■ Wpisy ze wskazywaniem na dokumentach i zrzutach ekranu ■
◆ ◆ ◆ ◆ ◆ ◆ ◆

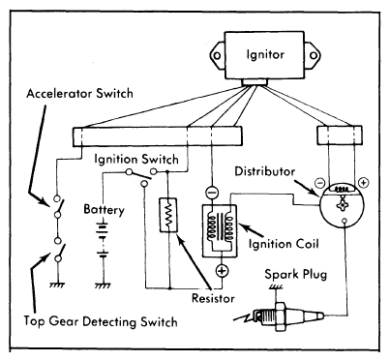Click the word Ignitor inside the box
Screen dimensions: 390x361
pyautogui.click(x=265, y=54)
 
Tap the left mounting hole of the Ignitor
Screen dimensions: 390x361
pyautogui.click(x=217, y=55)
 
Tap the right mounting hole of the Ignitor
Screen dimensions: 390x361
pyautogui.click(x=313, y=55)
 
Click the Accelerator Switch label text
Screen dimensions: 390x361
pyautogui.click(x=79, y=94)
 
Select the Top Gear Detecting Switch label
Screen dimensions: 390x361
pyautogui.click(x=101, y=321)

◆ ◆ ◆ ◆ ◆ ◆ ◆

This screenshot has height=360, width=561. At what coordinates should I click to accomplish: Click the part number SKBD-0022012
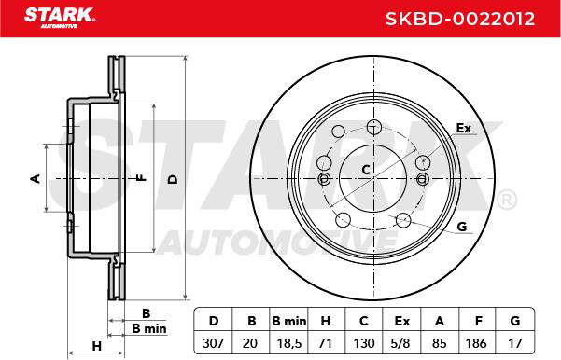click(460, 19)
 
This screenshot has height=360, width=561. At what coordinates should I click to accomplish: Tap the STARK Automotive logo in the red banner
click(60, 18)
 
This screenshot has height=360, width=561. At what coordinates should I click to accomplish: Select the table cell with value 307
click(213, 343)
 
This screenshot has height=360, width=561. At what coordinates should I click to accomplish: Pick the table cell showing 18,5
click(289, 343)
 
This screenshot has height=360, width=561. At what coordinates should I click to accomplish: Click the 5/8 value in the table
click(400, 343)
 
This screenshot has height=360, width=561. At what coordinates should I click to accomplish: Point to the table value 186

◆ ◆ ◆ ◆ ◆ ◆ ◆

■ TREŚĆ ZADANIA ■
Wypisz każdy wiersz powyższych rekordów, w którym występuje słowo „mounting”.

■ ROZWIĄZANIE ■
Tap the left mounting hole of the Ignitor
Tap the right mounting hole of the Ignitor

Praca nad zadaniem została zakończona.